#### [Written exercise]
Update the records from the line containing "Главная (32, 271)" through the line containing "Search (916, 140)" by replacing "Image resolution" with "Screenshot size" and keeping everything else the same. Leave the pictures out of your answer.

Records of text and element pointing:
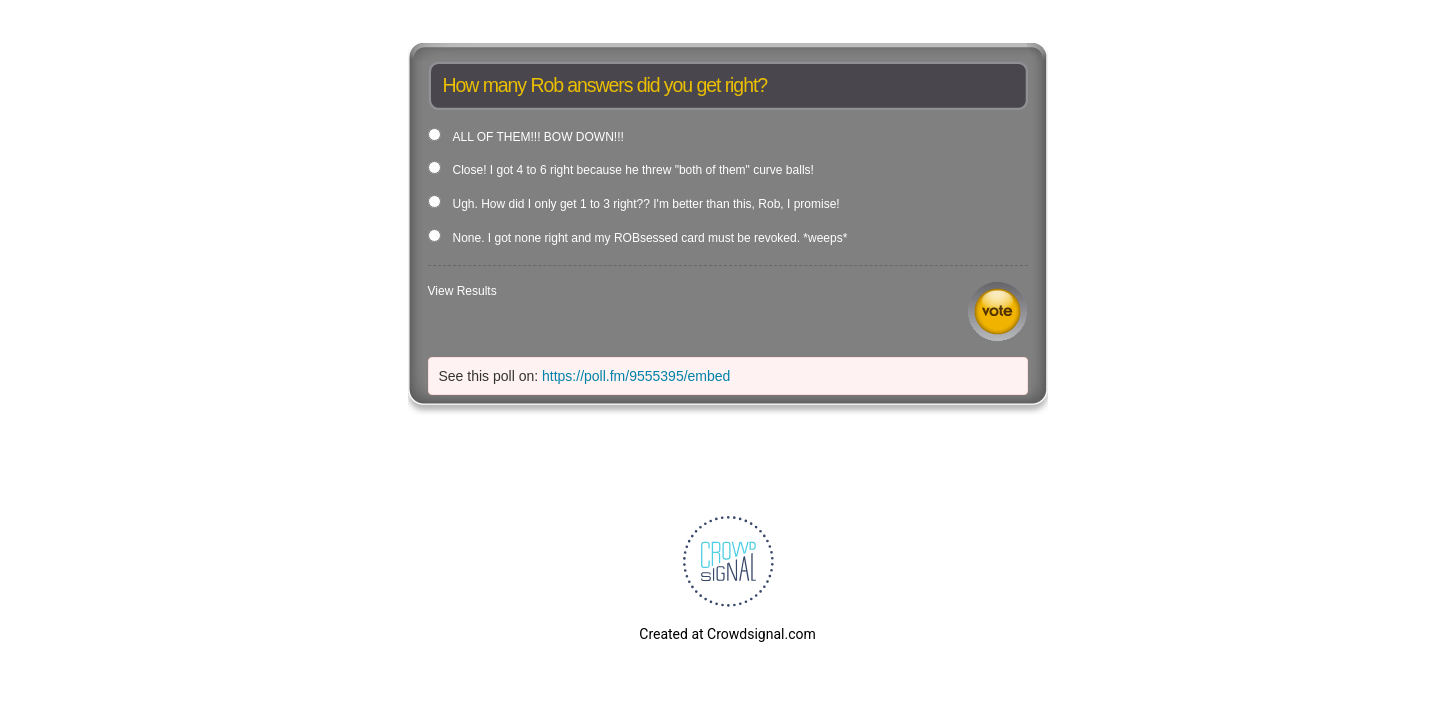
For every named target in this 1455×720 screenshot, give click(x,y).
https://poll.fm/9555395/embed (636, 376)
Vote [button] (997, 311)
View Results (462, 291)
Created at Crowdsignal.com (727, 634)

---

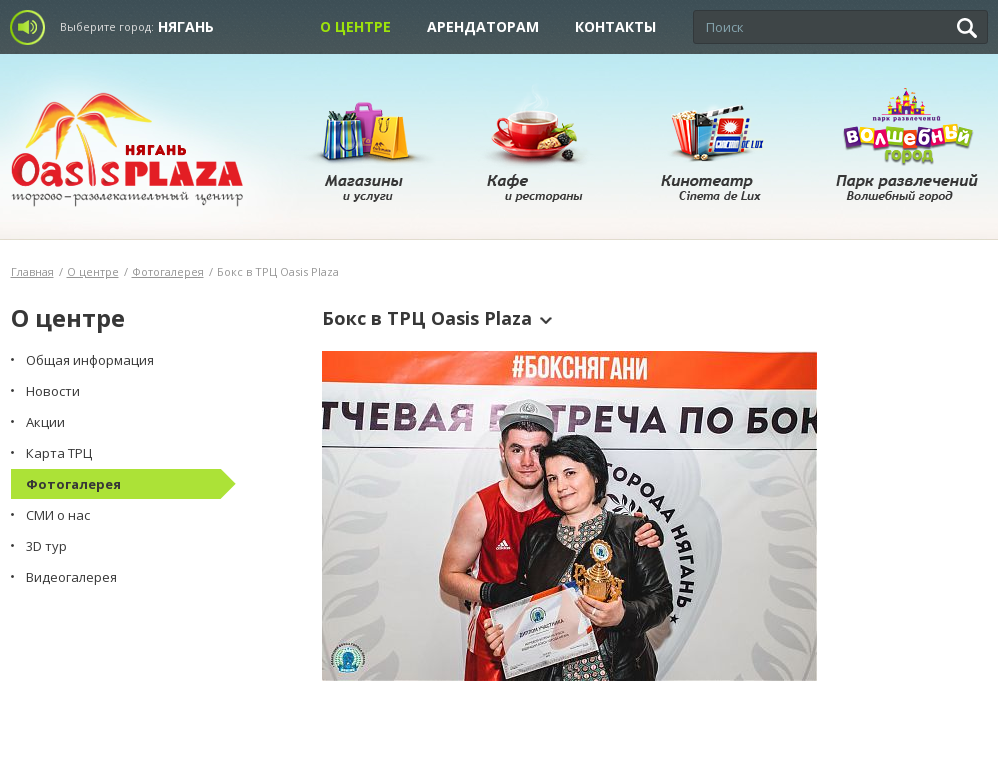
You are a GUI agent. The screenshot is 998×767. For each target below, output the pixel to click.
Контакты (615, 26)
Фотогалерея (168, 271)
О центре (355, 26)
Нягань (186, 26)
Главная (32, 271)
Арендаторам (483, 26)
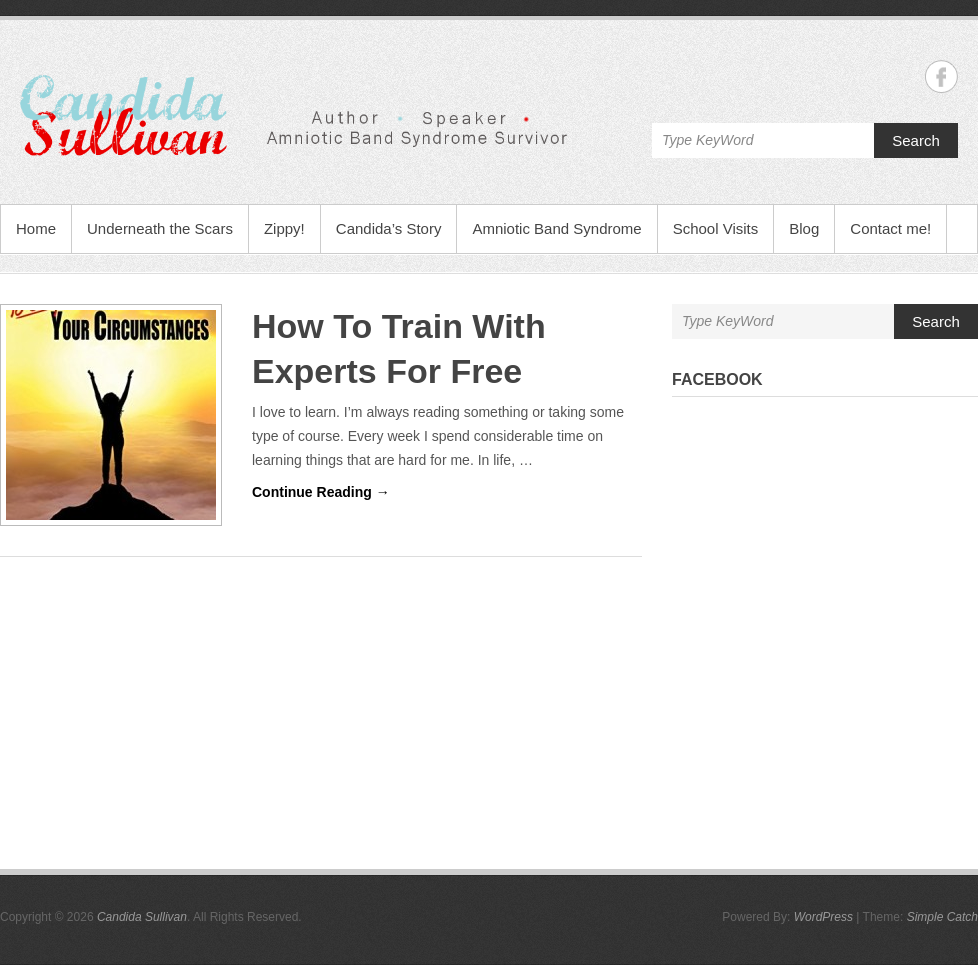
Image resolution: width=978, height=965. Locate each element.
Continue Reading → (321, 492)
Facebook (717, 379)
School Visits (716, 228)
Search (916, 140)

#### [Expected answer]
Главная (32, 271)
Арендаторам (483, 26)
Screenshot size: width=978, height=965. Locate each element.
Continue Reading → (321, 492)
Facebook (717, 379)
School Visits (716, 228)
Search (916, 140)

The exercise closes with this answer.